Plus de 100 projets ont été lancés dans le monde et une dizaine d'essais cliniques sont en cours pour tenter de trouver un remède contre la maladie, qui a fait 300'140 morts et contaminé 4'403'714 personnes sur la planète, selon un nouveau bilan.

Mais le sujet aiguise les convoitises et les rivalités. Le géant pharmaceutique français Sanofi a provoqué l'indignation en Europe en annonçant qu'il distribuerait un éventuel vaccin en priorité aux États-Unis, qui ont investi 30 millions de dollars pour soutenir ses recherches.

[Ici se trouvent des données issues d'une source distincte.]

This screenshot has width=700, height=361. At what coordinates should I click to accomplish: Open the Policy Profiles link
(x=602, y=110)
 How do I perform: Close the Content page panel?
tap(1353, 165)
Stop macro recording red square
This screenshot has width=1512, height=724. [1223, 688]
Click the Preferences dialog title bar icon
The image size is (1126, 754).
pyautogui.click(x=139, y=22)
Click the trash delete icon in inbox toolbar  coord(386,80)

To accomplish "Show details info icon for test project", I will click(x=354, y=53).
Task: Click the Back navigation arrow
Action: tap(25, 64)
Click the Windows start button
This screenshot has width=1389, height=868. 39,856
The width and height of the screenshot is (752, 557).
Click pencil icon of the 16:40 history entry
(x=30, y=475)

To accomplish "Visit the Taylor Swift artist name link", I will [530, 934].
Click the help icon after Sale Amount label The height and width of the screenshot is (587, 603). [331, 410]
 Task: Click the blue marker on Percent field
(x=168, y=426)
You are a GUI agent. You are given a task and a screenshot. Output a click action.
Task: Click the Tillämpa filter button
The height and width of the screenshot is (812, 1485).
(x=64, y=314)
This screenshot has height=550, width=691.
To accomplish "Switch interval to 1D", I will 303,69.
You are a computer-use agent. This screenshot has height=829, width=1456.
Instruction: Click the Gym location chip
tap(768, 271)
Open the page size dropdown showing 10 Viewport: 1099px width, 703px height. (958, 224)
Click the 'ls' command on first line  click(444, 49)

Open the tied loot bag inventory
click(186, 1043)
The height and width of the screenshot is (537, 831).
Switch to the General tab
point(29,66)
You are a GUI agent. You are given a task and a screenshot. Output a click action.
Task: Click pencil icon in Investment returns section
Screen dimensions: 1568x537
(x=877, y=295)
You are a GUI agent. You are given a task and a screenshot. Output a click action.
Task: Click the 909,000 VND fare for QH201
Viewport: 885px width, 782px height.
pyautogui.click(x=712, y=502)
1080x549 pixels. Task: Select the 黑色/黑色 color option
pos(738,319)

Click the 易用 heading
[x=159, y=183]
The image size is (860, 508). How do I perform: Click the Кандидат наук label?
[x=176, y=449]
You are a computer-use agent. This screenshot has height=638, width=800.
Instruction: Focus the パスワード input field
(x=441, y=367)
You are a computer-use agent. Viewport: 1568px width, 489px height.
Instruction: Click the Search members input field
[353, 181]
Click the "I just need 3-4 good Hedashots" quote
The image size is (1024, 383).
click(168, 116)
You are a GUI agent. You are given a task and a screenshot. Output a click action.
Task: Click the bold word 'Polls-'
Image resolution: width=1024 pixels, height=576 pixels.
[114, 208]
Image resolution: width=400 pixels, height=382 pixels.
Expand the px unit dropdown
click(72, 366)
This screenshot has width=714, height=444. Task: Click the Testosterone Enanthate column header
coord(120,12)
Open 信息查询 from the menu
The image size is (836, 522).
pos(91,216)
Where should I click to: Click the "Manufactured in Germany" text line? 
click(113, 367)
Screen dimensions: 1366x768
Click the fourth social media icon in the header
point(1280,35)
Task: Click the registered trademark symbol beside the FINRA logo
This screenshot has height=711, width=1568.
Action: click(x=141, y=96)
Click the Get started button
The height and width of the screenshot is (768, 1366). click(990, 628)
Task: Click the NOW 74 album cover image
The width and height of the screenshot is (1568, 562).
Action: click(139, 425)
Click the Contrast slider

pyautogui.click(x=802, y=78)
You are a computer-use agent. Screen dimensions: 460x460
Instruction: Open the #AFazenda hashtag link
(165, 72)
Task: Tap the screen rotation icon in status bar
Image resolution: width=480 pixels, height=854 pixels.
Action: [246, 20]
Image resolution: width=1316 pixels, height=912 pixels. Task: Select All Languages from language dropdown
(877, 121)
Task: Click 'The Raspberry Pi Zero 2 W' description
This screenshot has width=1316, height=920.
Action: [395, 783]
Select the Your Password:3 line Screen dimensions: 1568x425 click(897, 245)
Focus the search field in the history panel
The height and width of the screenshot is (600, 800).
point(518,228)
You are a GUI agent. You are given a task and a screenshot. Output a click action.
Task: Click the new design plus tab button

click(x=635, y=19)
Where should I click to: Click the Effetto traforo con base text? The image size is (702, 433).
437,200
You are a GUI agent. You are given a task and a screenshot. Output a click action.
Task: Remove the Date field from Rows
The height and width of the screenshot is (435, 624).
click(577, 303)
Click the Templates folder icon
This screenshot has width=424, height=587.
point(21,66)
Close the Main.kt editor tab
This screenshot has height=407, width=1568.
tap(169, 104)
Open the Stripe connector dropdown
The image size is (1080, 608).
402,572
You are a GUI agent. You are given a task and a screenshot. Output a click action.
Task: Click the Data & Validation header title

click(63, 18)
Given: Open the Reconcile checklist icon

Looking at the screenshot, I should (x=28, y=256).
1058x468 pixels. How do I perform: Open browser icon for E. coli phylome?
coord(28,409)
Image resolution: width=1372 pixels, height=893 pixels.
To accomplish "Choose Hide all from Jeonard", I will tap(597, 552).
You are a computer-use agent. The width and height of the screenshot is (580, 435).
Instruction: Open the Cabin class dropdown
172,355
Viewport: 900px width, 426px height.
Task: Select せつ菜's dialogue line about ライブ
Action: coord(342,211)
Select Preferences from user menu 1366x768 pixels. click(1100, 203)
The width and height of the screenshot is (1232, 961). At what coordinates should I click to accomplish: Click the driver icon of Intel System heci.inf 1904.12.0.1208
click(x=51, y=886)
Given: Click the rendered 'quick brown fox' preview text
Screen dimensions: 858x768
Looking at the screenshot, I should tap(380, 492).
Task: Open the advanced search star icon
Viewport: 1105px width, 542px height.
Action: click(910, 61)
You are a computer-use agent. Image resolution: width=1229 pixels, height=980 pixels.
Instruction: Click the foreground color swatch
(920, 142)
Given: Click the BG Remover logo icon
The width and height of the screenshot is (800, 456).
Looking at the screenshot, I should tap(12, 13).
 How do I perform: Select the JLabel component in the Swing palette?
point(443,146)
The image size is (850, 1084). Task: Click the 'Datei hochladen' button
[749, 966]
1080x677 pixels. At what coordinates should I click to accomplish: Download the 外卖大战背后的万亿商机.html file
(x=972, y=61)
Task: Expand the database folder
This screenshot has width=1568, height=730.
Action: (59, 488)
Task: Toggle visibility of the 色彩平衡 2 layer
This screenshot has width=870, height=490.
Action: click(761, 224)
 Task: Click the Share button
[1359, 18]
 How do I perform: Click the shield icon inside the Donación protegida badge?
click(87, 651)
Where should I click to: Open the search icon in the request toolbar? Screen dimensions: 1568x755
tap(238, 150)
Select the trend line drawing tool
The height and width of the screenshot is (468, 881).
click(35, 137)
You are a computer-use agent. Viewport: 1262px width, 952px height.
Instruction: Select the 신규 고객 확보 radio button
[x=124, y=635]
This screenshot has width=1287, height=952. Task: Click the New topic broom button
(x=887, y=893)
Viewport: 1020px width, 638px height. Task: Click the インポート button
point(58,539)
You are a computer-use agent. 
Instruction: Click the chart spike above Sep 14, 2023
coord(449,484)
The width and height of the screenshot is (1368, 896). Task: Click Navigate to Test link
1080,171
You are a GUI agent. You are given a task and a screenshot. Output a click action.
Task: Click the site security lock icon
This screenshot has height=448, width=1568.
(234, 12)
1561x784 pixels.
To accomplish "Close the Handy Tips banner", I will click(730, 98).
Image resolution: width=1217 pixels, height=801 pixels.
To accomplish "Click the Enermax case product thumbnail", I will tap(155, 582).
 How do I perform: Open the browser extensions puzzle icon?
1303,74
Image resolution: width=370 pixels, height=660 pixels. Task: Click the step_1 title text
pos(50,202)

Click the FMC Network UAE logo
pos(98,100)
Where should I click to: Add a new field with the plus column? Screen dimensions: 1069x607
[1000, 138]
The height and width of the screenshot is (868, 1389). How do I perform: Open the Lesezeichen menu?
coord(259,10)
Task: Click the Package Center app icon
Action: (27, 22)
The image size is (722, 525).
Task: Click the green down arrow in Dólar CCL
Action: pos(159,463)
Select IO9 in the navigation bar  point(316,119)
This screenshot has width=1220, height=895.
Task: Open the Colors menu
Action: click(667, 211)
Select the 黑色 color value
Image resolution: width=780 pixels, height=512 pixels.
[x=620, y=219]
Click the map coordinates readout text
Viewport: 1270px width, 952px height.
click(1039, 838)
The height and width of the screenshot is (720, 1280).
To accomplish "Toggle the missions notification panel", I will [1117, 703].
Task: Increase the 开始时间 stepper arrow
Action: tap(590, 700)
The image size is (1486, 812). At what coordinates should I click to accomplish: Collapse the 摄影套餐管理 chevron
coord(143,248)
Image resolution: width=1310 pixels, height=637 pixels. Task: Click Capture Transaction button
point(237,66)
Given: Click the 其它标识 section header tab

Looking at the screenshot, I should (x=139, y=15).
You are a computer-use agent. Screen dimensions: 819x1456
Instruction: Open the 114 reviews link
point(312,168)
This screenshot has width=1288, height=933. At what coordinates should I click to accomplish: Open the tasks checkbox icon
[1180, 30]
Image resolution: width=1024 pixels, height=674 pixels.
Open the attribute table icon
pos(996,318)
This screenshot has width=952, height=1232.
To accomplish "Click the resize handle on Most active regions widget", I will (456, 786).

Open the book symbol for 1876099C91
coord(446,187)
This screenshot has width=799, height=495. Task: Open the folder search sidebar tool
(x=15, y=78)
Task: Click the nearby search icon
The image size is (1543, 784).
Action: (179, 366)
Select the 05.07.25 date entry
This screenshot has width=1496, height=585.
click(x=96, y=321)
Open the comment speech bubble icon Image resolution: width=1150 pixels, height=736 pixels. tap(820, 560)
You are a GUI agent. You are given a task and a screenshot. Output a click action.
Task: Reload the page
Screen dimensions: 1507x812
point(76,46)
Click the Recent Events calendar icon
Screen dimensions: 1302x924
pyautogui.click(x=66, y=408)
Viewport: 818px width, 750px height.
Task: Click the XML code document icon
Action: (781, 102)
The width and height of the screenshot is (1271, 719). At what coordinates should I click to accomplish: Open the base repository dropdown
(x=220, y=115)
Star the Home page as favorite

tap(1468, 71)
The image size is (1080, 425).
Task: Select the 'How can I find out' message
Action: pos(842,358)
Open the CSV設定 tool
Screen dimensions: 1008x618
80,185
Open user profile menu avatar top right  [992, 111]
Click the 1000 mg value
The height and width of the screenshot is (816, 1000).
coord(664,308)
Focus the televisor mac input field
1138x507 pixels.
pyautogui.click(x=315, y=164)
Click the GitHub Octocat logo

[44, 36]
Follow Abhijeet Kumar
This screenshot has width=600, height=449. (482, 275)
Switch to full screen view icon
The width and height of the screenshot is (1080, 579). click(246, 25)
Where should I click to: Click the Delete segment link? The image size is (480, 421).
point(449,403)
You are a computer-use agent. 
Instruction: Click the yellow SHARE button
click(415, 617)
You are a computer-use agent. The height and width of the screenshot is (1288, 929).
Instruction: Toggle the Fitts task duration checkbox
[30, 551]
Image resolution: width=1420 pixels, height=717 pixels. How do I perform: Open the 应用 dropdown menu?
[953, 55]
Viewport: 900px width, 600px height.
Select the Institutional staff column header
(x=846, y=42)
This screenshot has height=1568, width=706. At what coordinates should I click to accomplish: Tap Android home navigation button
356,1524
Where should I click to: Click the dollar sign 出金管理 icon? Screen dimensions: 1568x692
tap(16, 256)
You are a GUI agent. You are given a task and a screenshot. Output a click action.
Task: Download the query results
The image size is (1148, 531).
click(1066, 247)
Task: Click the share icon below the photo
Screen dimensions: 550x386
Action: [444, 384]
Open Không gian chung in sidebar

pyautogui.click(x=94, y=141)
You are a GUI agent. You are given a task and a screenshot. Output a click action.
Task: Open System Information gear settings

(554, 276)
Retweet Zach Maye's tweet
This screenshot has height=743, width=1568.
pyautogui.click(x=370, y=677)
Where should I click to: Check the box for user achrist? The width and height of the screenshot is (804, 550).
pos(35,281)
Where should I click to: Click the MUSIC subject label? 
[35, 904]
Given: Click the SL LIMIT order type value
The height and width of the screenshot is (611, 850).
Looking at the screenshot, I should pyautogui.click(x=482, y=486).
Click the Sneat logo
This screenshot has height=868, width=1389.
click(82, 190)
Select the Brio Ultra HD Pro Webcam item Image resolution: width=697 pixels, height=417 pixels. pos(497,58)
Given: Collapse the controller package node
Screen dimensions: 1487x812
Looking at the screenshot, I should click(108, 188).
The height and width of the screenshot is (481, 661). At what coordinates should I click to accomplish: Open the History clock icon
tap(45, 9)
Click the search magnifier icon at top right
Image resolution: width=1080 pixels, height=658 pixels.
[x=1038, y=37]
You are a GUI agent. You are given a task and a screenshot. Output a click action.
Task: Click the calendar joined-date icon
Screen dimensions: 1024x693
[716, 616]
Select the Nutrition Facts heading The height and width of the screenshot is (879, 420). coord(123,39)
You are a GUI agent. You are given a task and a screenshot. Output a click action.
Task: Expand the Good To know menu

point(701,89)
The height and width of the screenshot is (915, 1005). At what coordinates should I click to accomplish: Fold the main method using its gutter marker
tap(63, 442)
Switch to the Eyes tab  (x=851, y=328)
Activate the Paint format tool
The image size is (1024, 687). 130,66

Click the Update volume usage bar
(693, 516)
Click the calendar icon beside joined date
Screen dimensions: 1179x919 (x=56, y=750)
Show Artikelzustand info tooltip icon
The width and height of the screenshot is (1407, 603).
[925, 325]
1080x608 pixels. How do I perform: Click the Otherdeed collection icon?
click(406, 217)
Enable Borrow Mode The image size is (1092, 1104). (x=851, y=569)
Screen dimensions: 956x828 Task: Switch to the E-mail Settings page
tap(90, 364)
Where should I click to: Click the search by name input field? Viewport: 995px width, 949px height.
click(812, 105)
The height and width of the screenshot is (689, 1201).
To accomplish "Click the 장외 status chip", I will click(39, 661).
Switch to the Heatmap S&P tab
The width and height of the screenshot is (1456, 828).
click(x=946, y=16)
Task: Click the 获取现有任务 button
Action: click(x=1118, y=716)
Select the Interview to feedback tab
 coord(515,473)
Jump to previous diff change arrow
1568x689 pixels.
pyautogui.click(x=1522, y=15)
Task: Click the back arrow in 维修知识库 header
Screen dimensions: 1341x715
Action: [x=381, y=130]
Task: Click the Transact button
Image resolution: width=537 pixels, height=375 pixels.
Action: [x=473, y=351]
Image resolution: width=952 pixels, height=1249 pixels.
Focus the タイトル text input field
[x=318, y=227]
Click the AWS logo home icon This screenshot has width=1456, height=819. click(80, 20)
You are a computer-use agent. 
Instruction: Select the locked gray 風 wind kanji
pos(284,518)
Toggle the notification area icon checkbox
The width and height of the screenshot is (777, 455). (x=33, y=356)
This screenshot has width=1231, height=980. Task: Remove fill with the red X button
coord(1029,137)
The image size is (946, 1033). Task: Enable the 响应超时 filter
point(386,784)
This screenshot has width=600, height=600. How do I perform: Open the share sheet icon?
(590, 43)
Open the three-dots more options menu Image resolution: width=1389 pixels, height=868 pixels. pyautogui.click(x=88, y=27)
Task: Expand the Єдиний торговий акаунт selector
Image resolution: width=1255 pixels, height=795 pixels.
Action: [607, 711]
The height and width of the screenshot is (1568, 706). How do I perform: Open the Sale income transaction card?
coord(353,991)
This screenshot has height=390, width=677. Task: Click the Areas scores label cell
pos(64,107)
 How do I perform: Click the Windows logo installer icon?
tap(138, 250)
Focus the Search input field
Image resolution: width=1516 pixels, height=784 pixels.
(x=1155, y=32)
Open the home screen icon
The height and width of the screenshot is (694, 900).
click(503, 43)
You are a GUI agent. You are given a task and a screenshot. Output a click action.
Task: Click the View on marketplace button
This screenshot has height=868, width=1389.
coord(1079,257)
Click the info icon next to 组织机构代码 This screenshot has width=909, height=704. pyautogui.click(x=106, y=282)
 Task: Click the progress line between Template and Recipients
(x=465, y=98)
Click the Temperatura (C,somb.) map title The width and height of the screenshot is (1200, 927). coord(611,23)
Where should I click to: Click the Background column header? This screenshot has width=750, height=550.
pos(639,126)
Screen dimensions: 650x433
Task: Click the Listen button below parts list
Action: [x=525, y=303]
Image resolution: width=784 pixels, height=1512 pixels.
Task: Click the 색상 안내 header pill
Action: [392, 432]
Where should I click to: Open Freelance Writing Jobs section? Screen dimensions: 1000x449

Le président français Emmanuel Macron a réclamé qu'un vaccin ne soit pas soumis "aux lois du marché" tandis qu'un porte-parole de la Commission européenne a estimé: il "doit être un bien d'utilité publique et son accès doit être équitable et universel".

Un vaccin ou un traitement contre le Covid-19 devrait même être fourni "gratuitement à tous", insistent plus de 140 personnalités, dont le président sud-africain Cyril Ramaphosa et le Premier ministre pakistanais Imran Khan dans une lettre ouverte.

Quant à l'essai clinique Discovery lancé en Europe fin mars pour trouver un traitement à défaut de vaccin, il piétine, ont indiqué des chercheurs. Deux nouvelles études, publiées dans la revue médicale britannique BMJ, concluent que l'hydroxychloroquine, traitement tant décrié, ne semble pas efficace contre le Covid-19.

"Rompre toute relation"

A Washington, Donald Trump s'est de nouveau emporté contre la Chine, accusée d'avoir caché l'ampleur de l'épidémie sur son sol. "Ils auraient pu l'arrêter (le virus) en Chine, d'où il est venu", a-t-il dit jeudi, en menaçant de "rompre toute relation" avec Pékin et assurant qu'il refusait désormais de parler à son homologue Xi Jinping.

La Chine affirme avoir transmis le plus vite possible toutes les informations sur l'épidémie à l'OMS et à d'autres pays, dont les États-Unis. Pour Washington, le régime chinois tente également de pirater la recherche américaine sur un vaccin, une accusation qualifiée de "diffamation" par Pékin.

Dans l'attente que les recherches aboutissent, les gouvernements assouplissent les mesures de confinement. Au Japon, l'état d'urgence a été levé jeudi dans la plupart des régions face au net reflux du nombre de nouveaux cas de Covid-19. Il est maintenu notamment à Tokyo et Osaka.

En Europe, ce sont les petits Finlandais qui ont repris le chemin de l'école. Vendredi, à Sydney, les restaurants et cafés ouvrent de nouveau leurs portes.

Aux États-Unis, pays le plus touché au monde avec 85'813 morts dont environ 1800 en 24 heures, les plages autour de Los Angeles, en Californie, ont rouvert. A l'inverse, la capitale Washington a prolongé le confinement jusqu'au 8 juin. Les autorités chiliennes ont aussi remis en vigueur le confinement à Santiago.

Bilan sous-estimé en Afrique

L'Afrique est jusqu'à présent relativement épargnée par la pandémie, qui y a officiellement fait moins de 2500 morts. Mais les indices indiquant que ce bilan est fortement sous-estimé se multiplient.

Le Soudan du Sud, l'un des plus pauvres du monde, à peine sorti de six ans de guerre civile, a annoncé son premier décès officiel du Covid-19.

Indigène, pauvre, la région amazonienne de la Colombie voit aussi l'épidémie se propager depuis le Brésil, dont le président Jair Bolsonaro a souvent minimisé la menace: les autorités des deux pays en discuteront vendredi, dans le but d'harmoniser "les politiques dans la zone frontalière".